>>>
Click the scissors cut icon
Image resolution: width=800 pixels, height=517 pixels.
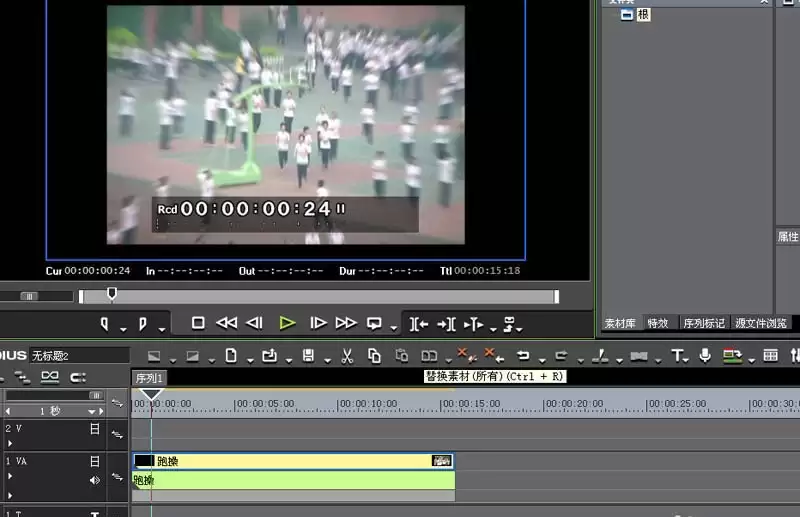pyautogui.click(x=347, y=356)
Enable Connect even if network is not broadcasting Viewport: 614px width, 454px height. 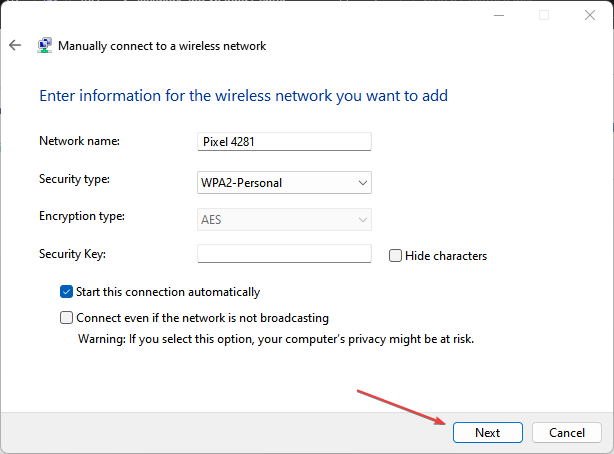tap(67, 318)
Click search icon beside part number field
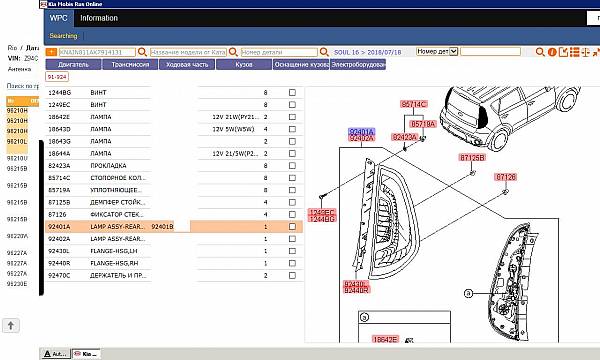Image resolution: width=600 pixels, height=360 pixels. pyautogui.click(x=324, y=52)
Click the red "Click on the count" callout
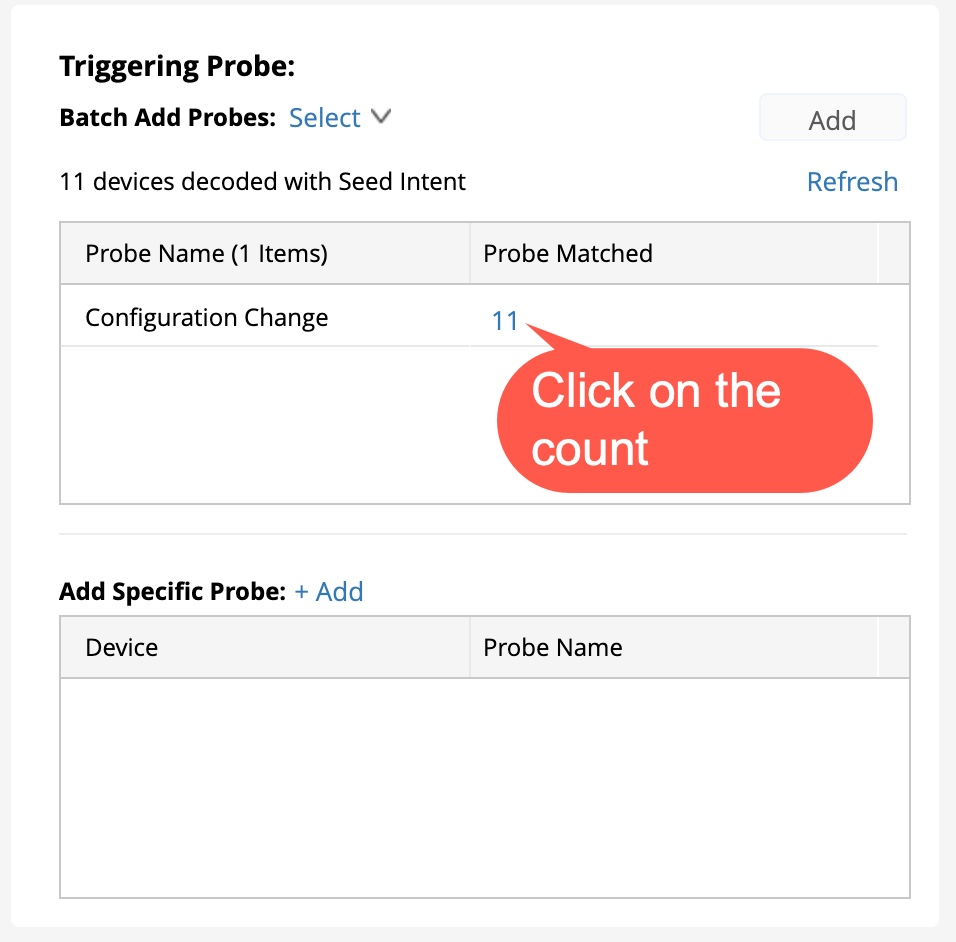 click(x=684, y=420)
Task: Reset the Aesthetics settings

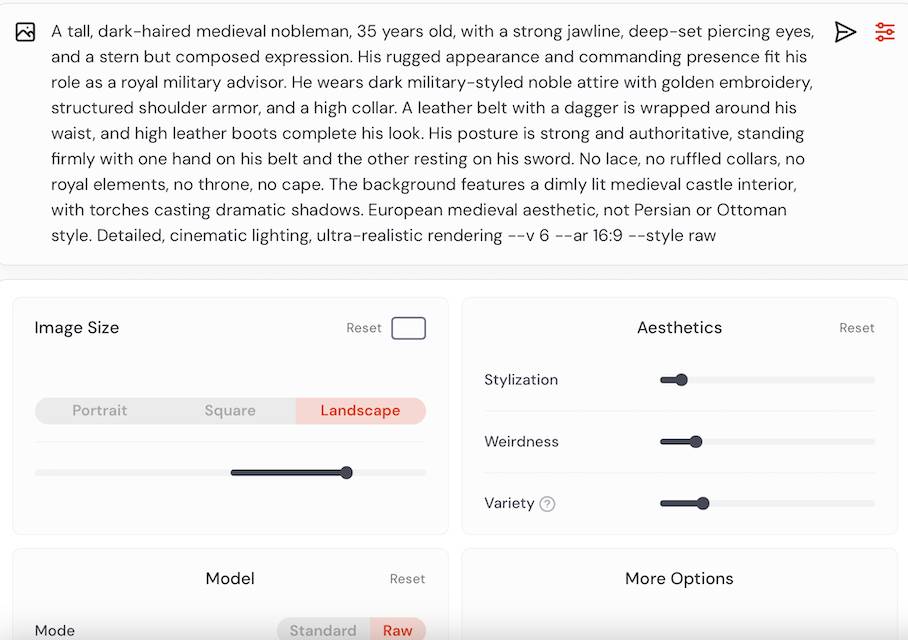Action: pos(857,328)
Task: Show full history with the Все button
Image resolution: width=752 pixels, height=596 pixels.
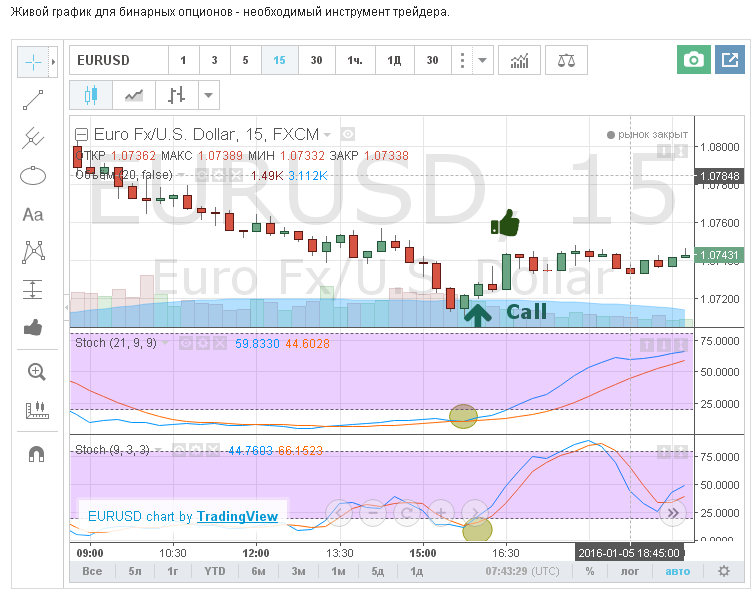Action: coord(92,571)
<<<
Each line from the one with "Task: Show full history with the Все button" through the final line of the records must be copied exactly, with no pictures and no additional lines.

◆ Response to the exercise:
Task: Show full history with the Все button
Image resolution: width=752 pixels, height=596 pixels.
Action: coord(92,571)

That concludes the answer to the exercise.